◆ **Assignment**: Write out exactly the lines running from the one with "This screenshot has height=323, width=449." to the last line of the entries, keeping both the first and the last.

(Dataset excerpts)
<<<<
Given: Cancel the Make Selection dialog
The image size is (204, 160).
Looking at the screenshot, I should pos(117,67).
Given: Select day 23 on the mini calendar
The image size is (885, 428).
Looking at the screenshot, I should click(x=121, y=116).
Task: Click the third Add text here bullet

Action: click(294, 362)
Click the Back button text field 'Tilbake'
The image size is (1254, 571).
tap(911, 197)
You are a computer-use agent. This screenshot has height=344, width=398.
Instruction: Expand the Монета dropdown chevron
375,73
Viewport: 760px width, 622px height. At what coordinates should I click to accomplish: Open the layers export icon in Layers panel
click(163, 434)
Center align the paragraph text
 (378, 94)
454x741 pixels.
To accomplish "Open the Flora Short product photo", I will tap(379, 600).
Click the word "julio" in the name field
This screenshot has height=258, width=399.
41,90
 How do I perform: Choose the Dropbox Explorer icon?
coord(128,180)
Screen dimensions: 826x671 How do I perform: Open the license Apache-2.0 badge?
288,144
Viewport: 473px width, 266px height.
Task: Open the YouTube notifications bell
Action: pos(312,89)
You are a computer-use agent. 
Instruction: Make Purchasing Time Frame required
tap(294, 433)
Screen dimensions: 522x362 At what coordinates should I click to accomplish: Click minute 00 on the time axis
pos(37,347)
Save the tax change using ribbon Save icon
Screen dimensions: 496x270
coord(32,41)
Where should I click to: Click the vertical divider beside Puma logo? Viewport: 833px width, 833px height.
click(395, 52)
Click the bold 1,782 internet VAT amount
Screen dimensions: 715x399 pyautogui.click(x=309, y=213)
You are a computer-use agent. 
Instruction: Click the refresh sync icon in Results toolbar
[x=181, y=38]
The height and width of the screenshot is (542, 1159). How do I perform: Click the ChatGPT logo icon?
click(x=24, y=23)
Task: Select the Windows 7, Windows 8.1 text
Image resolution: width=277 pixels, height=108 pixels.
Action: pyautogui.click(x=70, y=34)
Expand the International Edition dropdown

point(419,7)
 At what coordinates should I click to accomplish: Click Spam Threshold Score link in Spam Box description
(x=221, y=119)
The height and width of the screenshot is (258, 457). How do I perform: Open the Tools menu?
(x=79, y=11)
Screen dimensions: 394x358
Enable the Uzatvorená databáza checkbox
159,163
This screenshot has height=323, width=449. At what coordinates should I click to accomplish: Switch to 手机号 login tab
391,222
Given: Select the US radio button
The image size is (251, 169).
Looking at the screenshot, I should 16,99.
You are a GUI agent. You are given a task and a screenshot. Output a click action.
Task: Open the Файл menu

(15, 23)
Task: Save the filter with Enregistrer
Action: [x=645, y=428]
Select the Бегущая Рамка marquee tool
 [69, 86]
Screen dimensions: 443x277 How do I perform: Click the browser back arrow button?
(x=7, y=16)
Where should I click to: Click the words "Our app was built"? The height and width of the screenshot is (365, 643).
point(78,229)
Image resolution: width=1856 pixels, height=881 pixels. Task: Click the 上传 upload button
>>>>
◆ **Exercise result**:
This screenshot has height=323, width=449. At what coordinates should I click to accomplish: Switch to 手机号 login tab
391,222
Given: Select the US radio button
The image size is (251, 169).
Looking at the screenshot, I should 16,99.
You are a GUI agent. You are given a task and a screenshot. Output a click action.
Task: Open the Файл menu

(15, 23)
Task: Save the filter with Enregistrer
Action: [x=645, y=428]
Select the Бегущая Рамка marquee tool
 [69, 86]
Screen dimensions: 443x277 How do I perform: Click the browser back arrow button?
(x=7, y=16)
Where should I click to: Click the words "Our app was built"? The height and width of the screenshot is (365, 643).
point(78,229)
Image resolution: width=1856 pixels, height=881 pixels. Task: Click the 上传 upload button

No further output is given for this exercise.